*** Opening Quoted passage ***

Importance: Because early-stage kidney disease is asymptomatic and is associated with both morbidity and mortality, laboratory measurements are required for its detection.
Objective: To summarize evidence supporting the use of laboratory tests for glomerular filtration rate (GFR) and albuminuria to detect and stage acute kidney injury, acute kidney diseases and disorders, and chronic kidney disease in adults.
Evidence review: We reviewed recent guidelines from various professional groups identified via the National Guideline Clearing House and author knowledge, and systematically searched MEDLINE for other sources of evidence for selected topics.
Findings: The KDIGO (Kidney Disease Improving Global Outcomes) guidelines define and stage acute and chronic kidney diseases by GFR and albuminuria. For initial assessment of GFR, measuring serum creatinine and reporting estimated GFR based on serum creatinine (eGFRcr) using the Chronic Kidney Disease Epidemiology Collaboration (CKD-EPI) 2009 equation is recommended. If confirmation of GFR is required because of conditions that affect serum creatinine independent of GFR (eg, extremes of muscle mass or diet), or interference with the assay, cystatin C should be measured and estimated GFR should be calculated and reported using cystatin C (eGFRcys) and serum creatinine (eGFRcr-cys) or GFR should be measured directly using a clearance procedure. Initial assessment of albuminuria includes measuring urine albumin and creatinine in an untimed spot urine collection and reporting albumin-to-creatinine ratio. If confirmation of albuminuria is required because of diurnal variation or conditions affecting creatinine excretion, such as extremes of muscle mass or diet, the albumin excretion rate should be measured from a timed urine collection.
Conclusions and relevance: Detection and staging of acute and chronic kidney diseases can be relatively simple. Because of the morbidity and mortality associated with kidney disease, early diagnosis is important and should be pursued in at-risk populations.

*** Closing Quoted passage ***

Required work:
1. Which equation does the kidney disease abstract recommend for reporting estimated GFR from serum creatinine?
2. Reproduce the kidney disease abstract word for word, starting at "Evidence review: We" and ending at "for selected topics.".

*** Opening Collected material ***

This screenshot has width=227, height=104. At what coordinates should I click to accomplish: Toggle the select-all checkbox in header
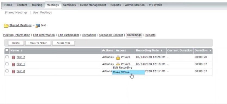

*** Closing Collected material ***

Answers for this exercise:
1. The Chronic Kidney Disease Epidemiology Collaboration (CKD-EPI) 2009 equation.

2.
Evidence review: We reviewed recent guidelines from various professional groups identified via the National Guideline Clearing House and author knowledge, and systematically searched MEDLINE for other sources of evidence for selected topics.